**Task instructions**
The result should be the lines from the one holding "This screenshot has height=227, width=403." to the final line of the records below, repeated exactly and with no pictures.

**Stored data**
"""
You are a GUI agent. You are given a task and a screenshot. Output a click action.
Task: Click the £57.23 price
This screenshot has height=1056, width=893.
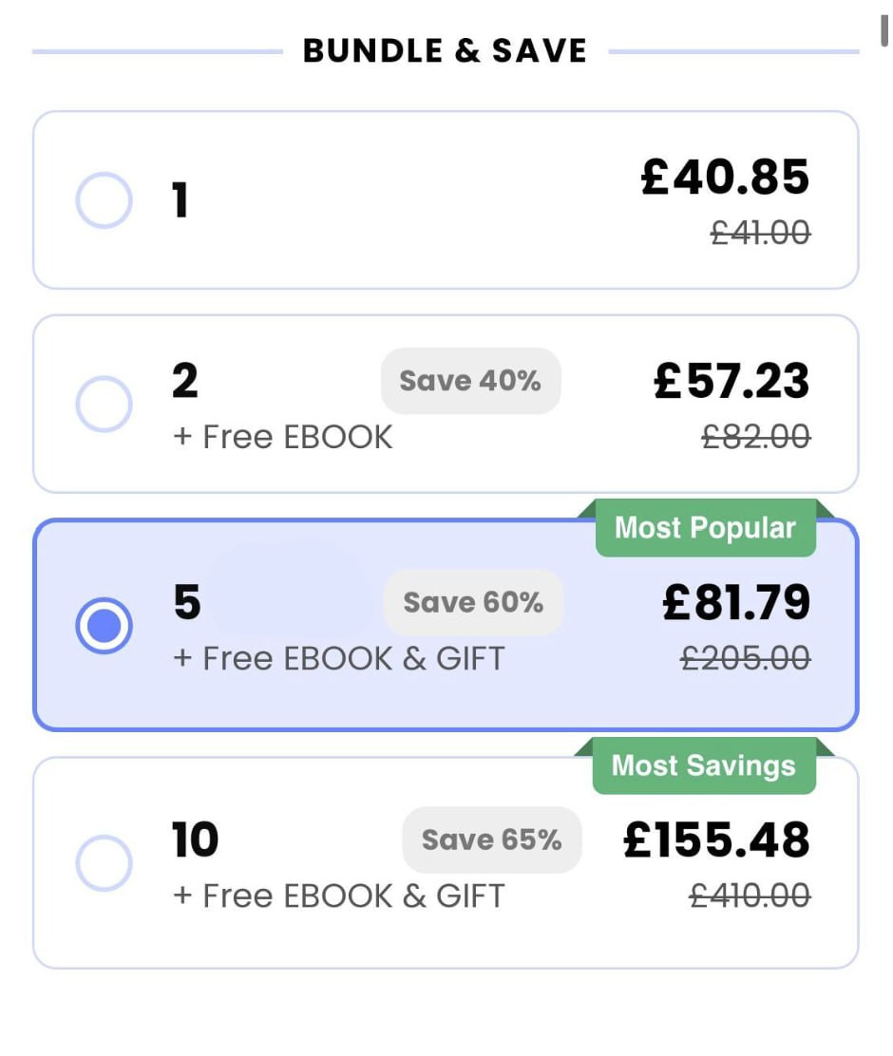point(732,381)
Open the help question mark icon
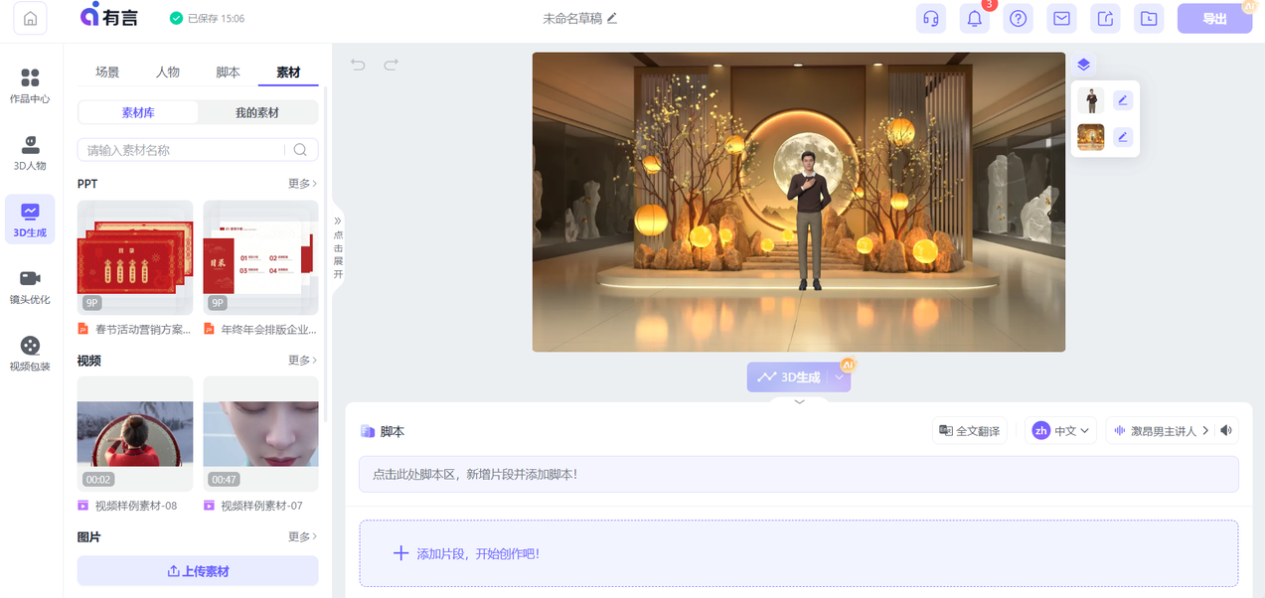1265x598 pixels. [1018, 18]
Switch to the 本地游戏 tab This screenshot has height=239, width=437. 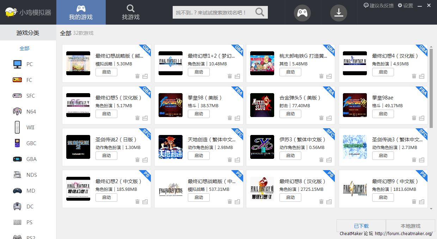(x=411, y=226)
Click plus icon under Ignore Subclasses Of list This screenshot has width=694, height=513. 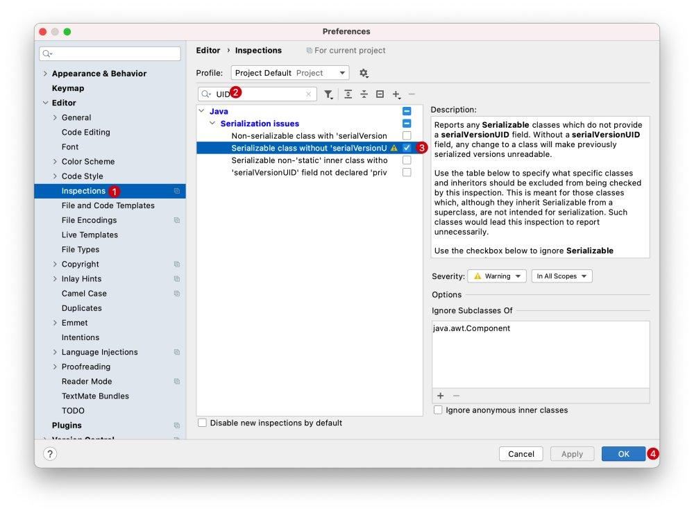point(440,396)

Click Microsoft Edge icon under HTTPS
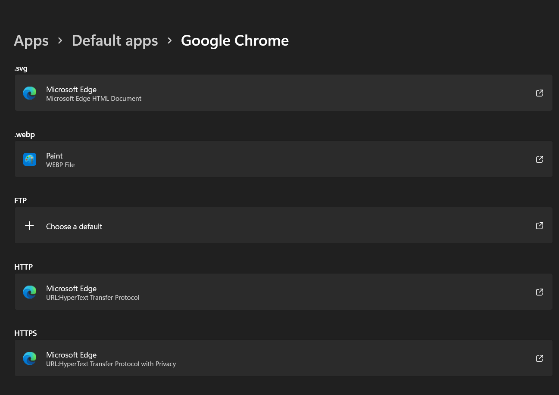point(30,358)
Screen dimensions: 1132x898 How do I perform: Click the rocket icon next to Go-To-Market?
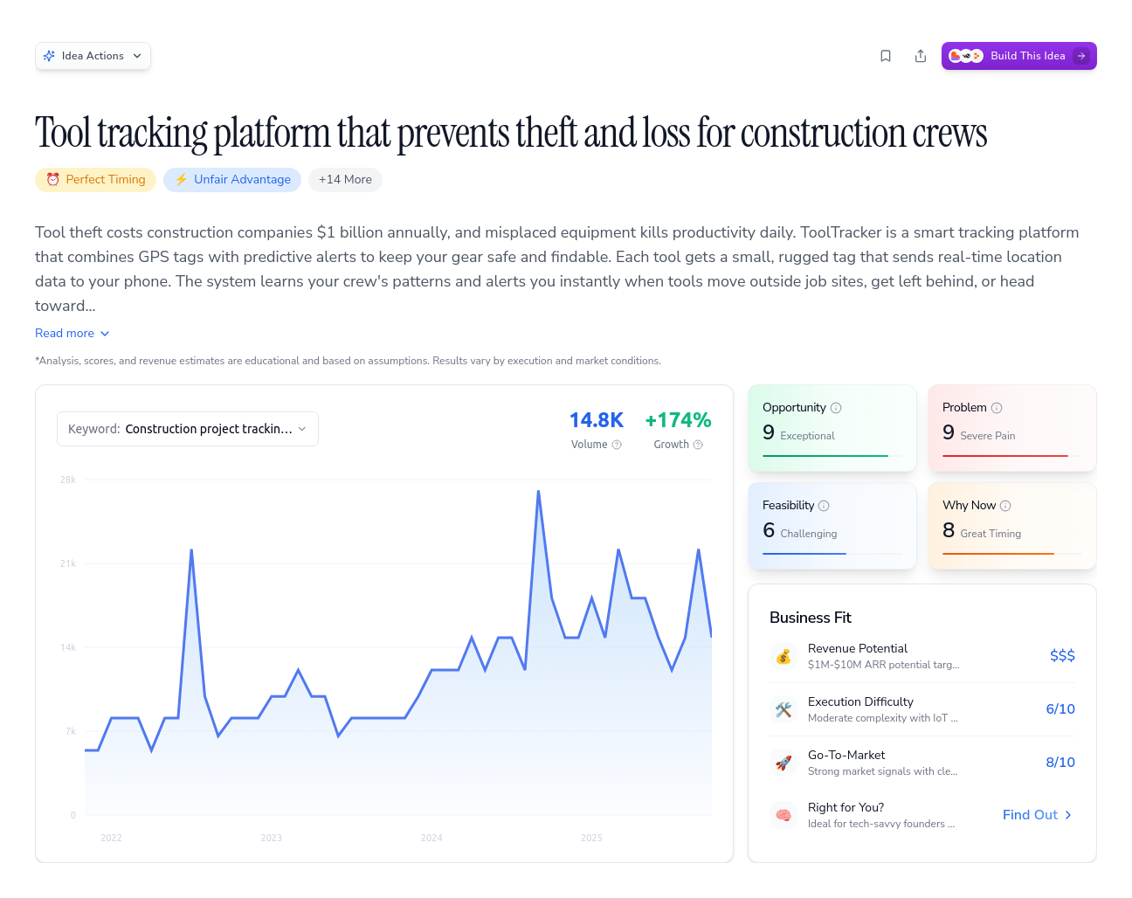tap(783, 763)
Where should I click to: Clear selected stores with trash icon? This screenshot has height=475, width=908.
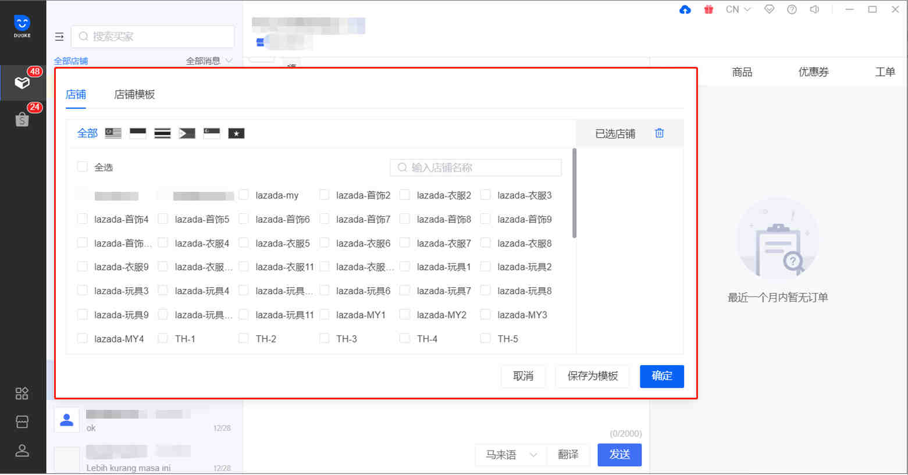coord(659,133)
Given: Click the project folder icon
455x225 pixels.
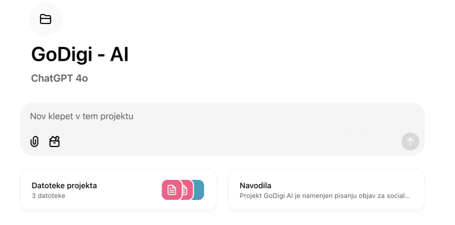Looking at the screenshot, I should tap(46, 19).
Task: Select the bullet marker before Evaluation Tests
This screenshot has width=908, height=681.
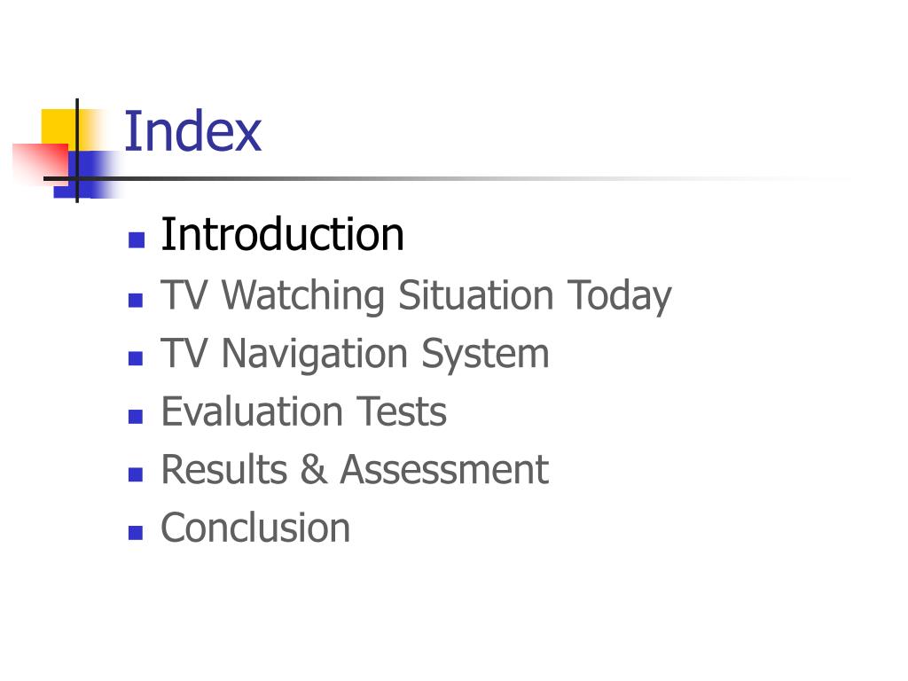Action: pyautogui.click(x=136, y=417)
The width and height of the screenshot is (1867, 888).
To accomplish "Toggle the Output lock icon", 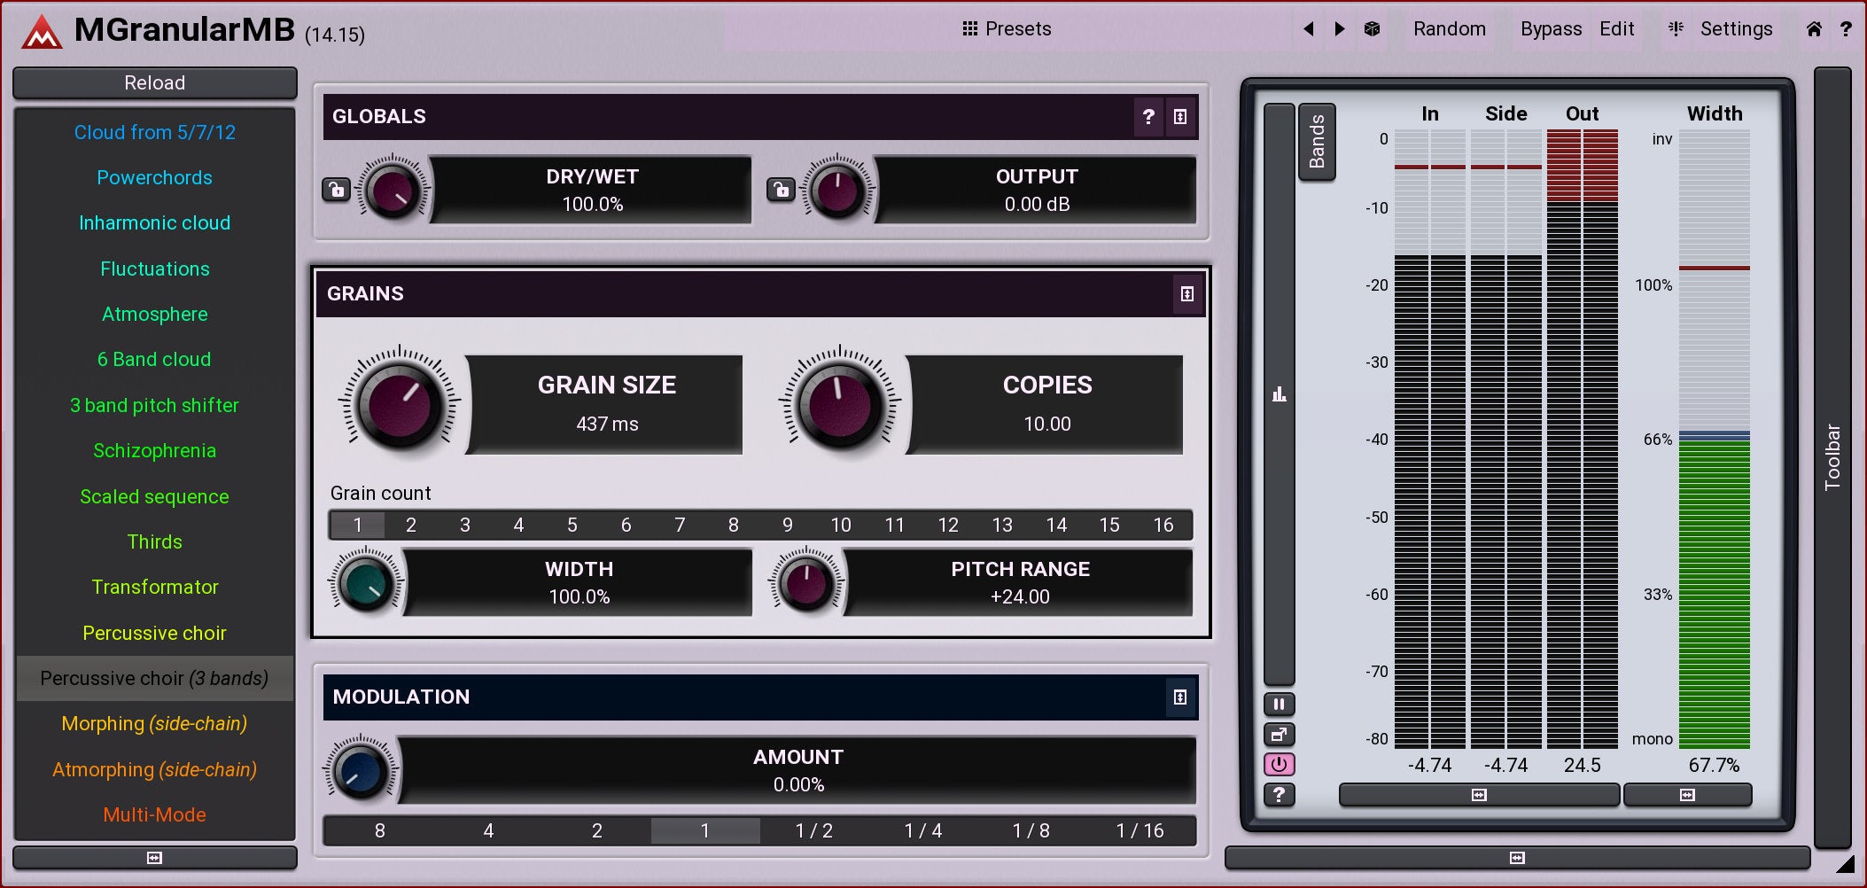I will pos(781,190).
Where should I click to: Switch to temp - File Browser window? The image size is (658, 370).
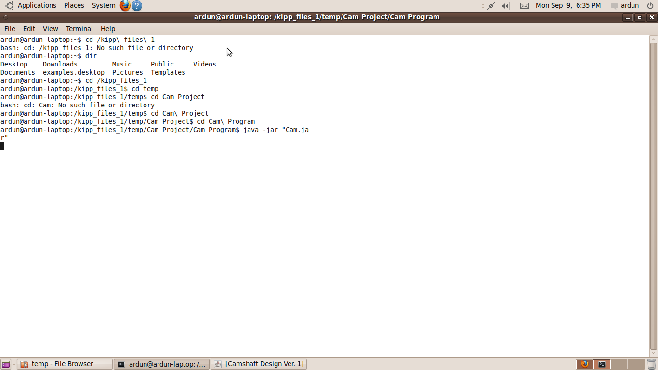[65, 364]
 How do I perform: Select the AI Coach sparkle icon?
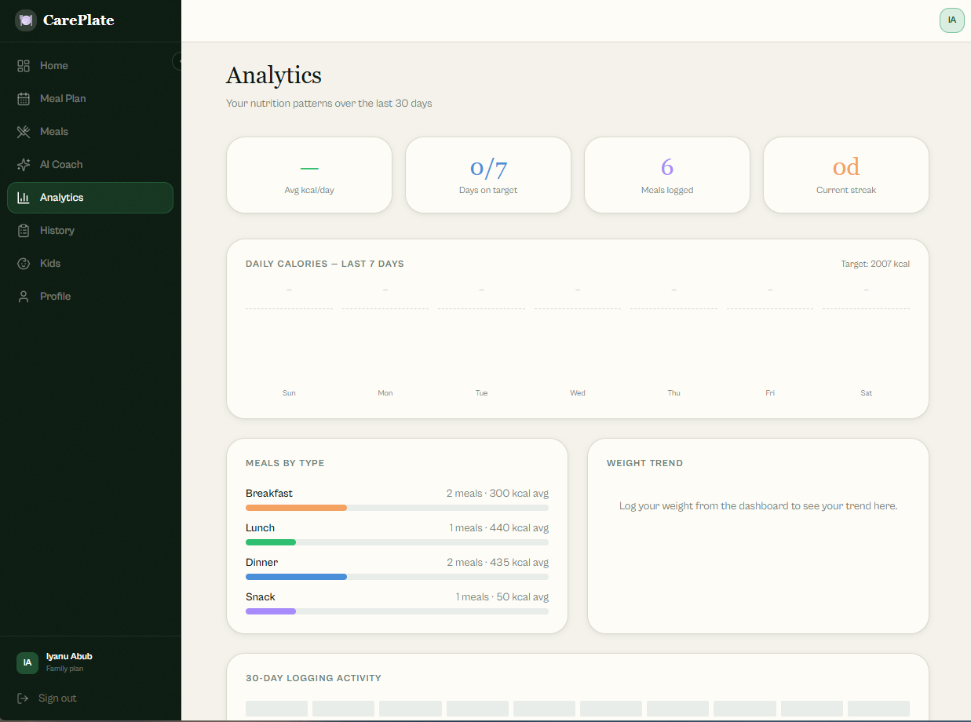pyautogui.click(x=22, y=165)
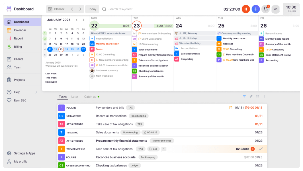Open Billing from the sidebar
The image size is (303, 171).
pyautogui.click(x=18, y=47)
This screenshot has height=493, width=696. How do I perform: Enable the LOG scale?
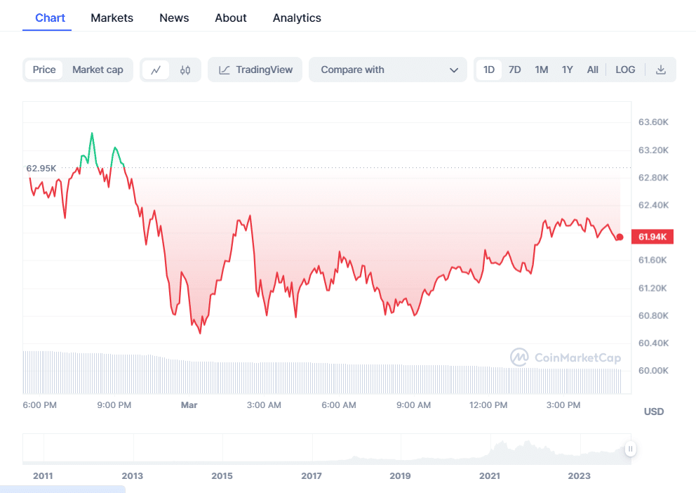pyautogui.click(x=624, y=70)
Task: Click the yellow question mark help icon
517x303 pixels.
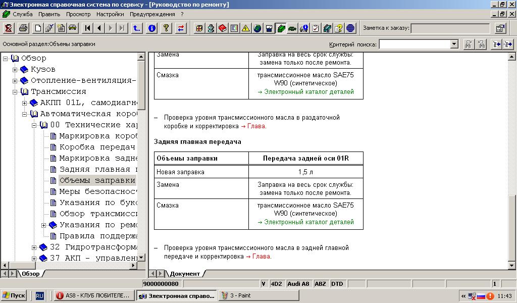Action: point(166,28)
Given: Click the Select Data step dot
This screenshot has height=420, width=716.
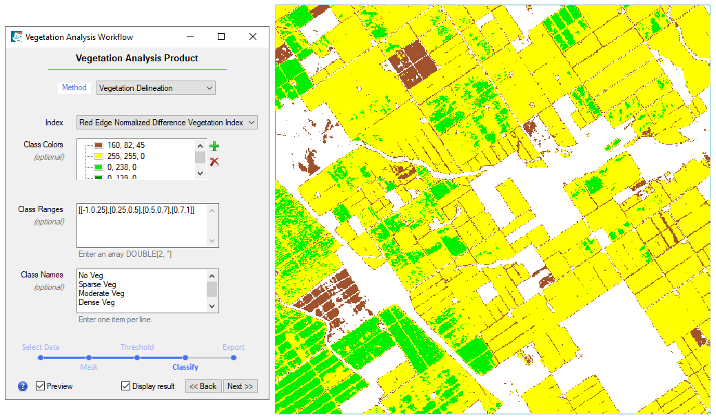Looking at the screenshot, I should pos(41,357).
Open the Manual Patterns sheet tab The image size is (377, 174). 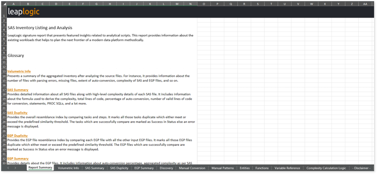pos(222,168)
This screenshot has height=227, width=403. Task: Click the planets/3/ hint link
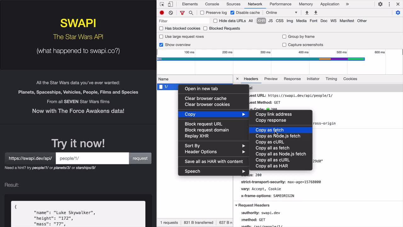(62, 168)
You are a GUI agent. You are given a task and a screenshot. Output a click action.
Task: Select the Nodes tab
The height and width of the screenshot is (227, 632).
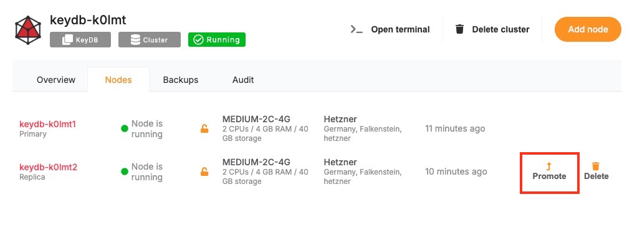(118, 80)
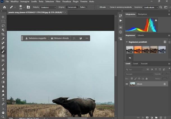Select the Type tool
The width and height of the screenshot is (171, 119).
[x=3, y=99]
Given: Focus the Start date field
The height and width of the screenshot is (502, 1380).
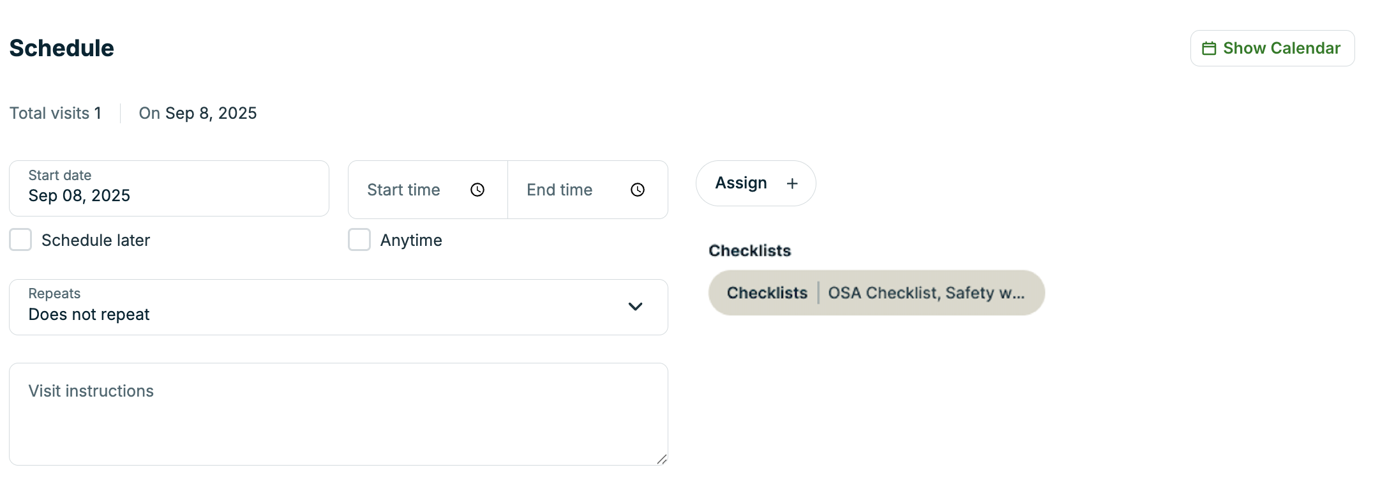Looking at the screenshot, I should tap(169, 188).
"""
**Output below**
This screenshot has height=227, width=403. Task: Click the planets/3/ hint link
(62, 168)
You are a GUI agent. You are given a task and a screenshot. Output a click action.
Task: Select the Nodes tab
The height and width of the screenshot is (227, 632).
(118, 80)
Select the Type tool
The width and height of the screenshot is (171, 119).
[x=3, y=99]
Given: Focus the Start date field
The height and width of the screenshot is (502, 1380).
Looking at the screenshot, I should tap(169, 188).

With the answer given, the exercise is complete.